When talking about the LASIK success rate, it’s also important to understand potential risks and complications.
When talking about the LASIK success rate, there is only one measurement that matters: Does it give you what you want? Does it help you achieve your own vision goals? Is your lifestyle or your career enhanced?
The One Measurement that Matters
Studies about patient satisfaction after surgery show that one of the most important factors is whether the surgery meets the patient’s expectations. To figure out your LASIK success rate, ask yourself how do you think LASIK will make your life better?
Reasons for wanting good or even excellent vision are as different as the people who are thinking about LASIK. For anyone with vision problems, there are a million reasons to consider LASIK. The good reasons – the reasons that leads to LASIK satisfaction and LASIK success – are the ones that matter to you, because you want to change the way you see in life.
For you, LASIK success might lead to getting glasses out of the way of your daily life. Or having great vision at the ready 24/7 might be important for you.
People in many other careers turn to LASIK – athletes, pilots, police and military officials, photographers, artists, engineers, and scientists who need the sharpest possible vision to do their work. There are hundreds of thousands of people who can say that their LASIK success rate is their ability to do whatever they want without constantly needing glasses and contacts.

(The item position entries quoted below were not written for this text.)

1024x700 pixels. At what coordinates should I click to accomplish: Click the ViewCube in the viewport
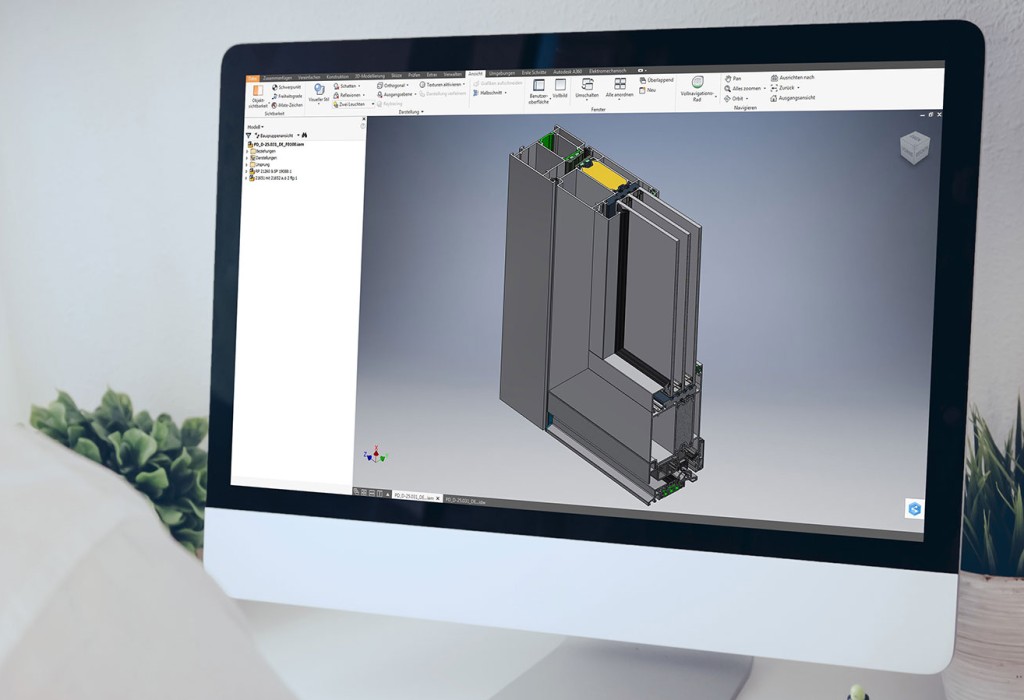(x=913, y=148)
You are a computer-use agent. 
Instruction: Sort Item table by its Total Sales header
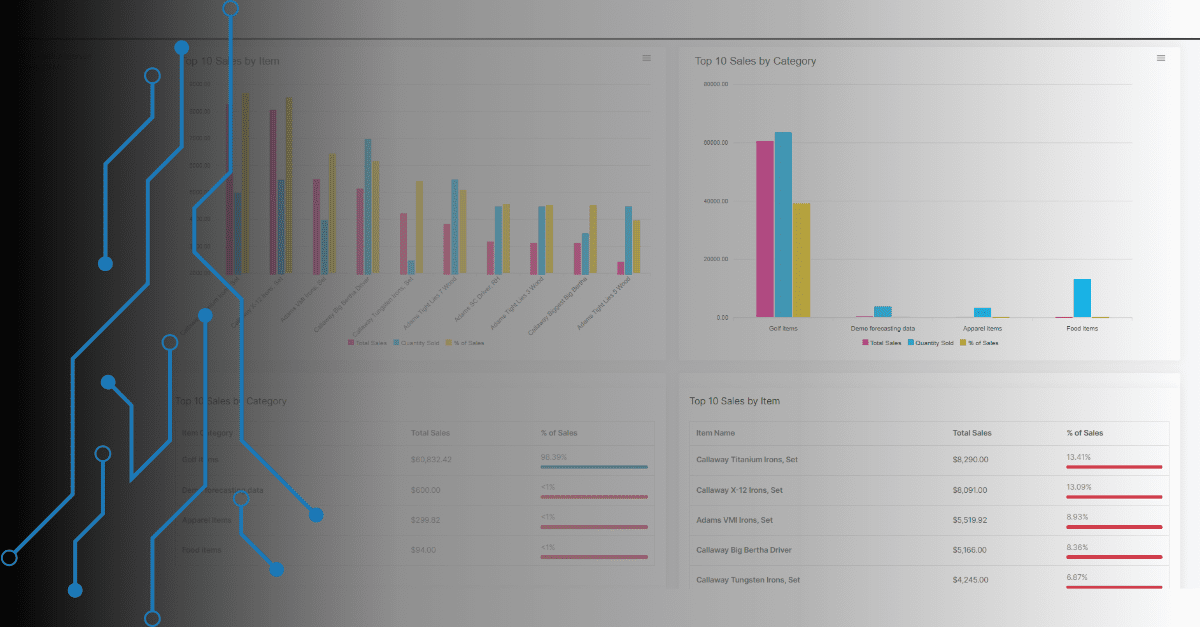click(972, 433)
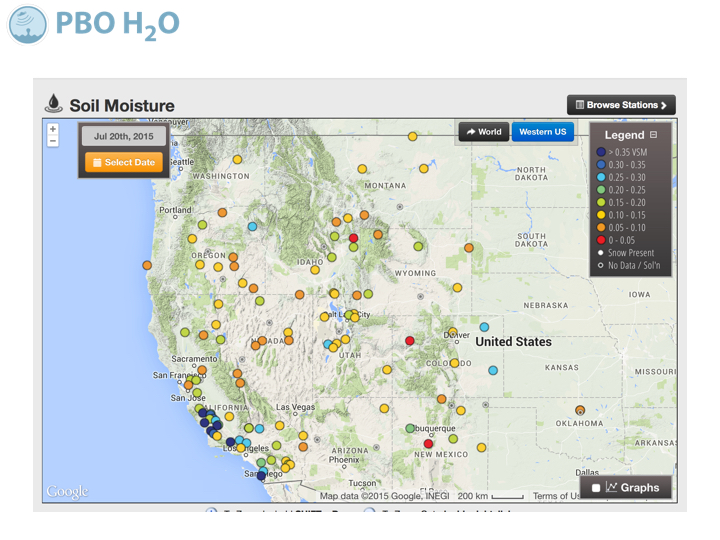Click the light blue station marker in Oregon

click(x=252, y=226)
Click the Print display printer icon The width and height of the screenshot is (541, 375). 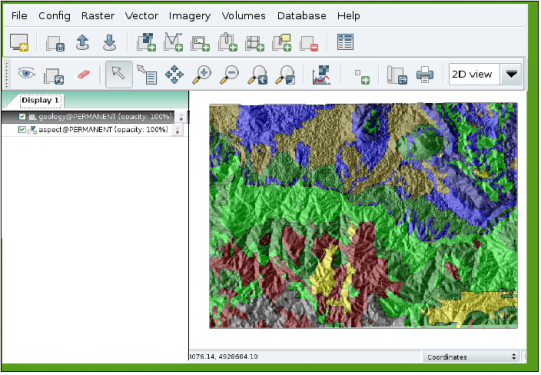coord(425,75)
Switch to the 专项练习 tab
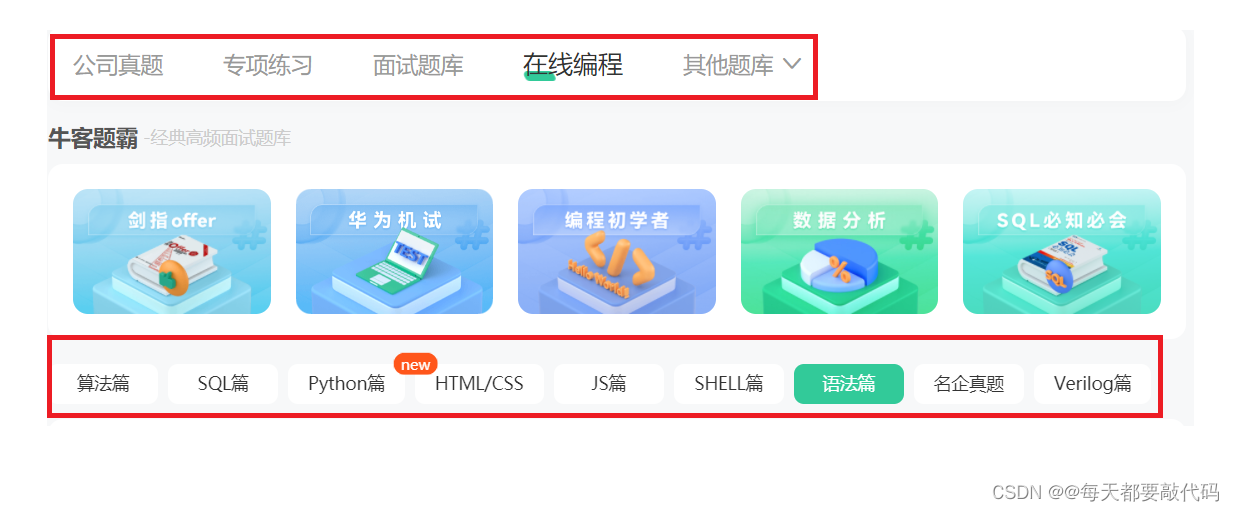Image resolution: width=1234 pixels, height=511 pixels. click(268, 66)
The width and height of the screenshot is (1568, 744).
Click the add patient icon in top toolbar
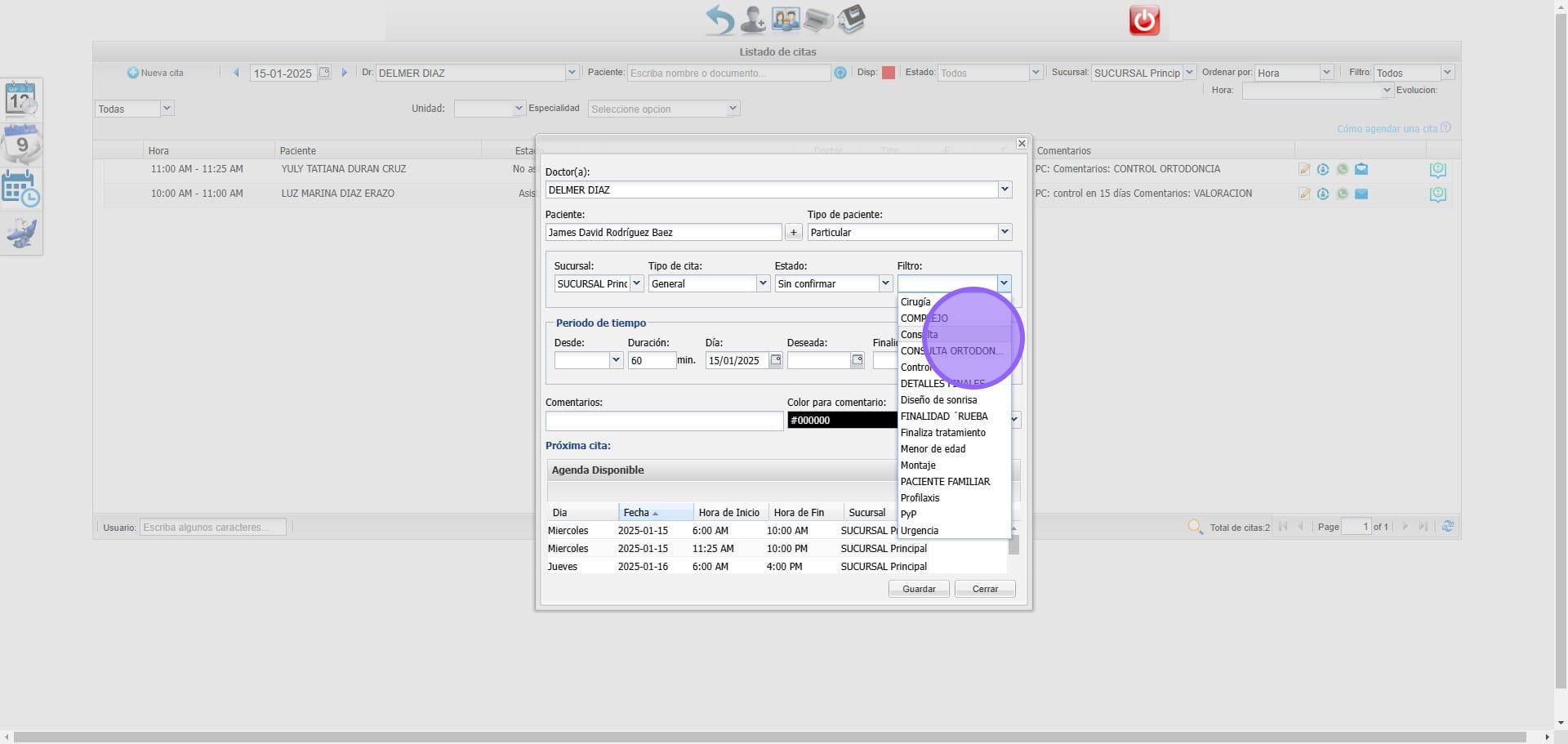[x=752, y=20]
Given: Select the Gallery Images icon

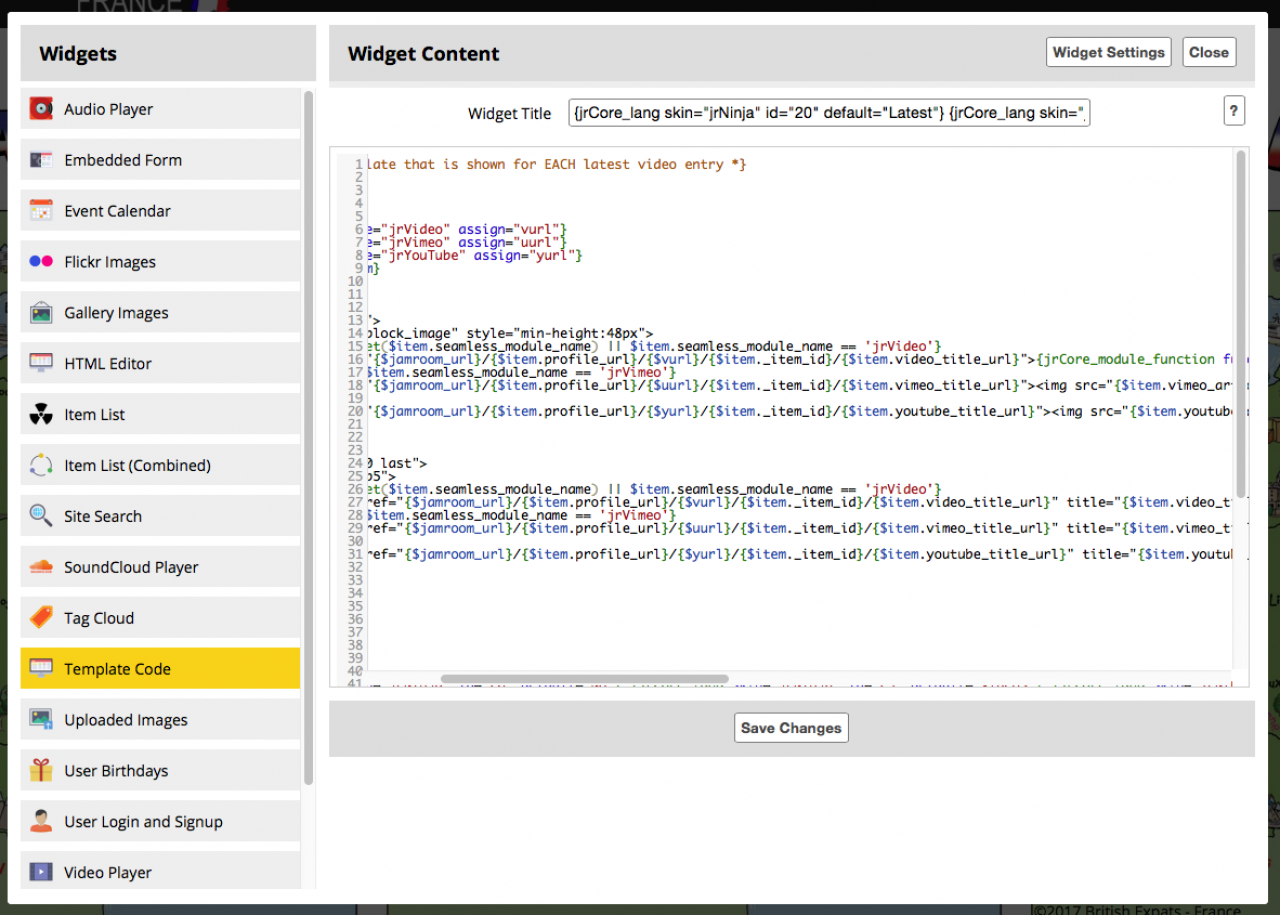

People turn to LASIK not just for work but also for play, and to follow their passions. Your LASIK success might be measured not by your job but by how much you’re enjoying your lifestyle and your life.
What if you don’t pursue an active lifestyle? There’s still plenty that LASIK can do for you. Thanks to LASIK, you can throw away your glasses and show your best face. People also turn to LASIK when they’re on the threshold of major life events – graduating from college, getting married, starting families (ever tried to run after your small kids while keeping your glasses in place?) or setting out on new adventures after they retire. LASIK can liberate you from your glasses or contacts and set you on the path to your next phase of life.
And of course, LASIK success doesn’t have to involve any activity at all. Many people measure LASIK success rates just by the pure pleasure of having the best possible vision, and the freedom to do without contacts – or to never again be forced to grope on the nightstand to find their glasses in the middle of the night.
No matter what you love to do in life, there may well be a LASIK success story waiting for you.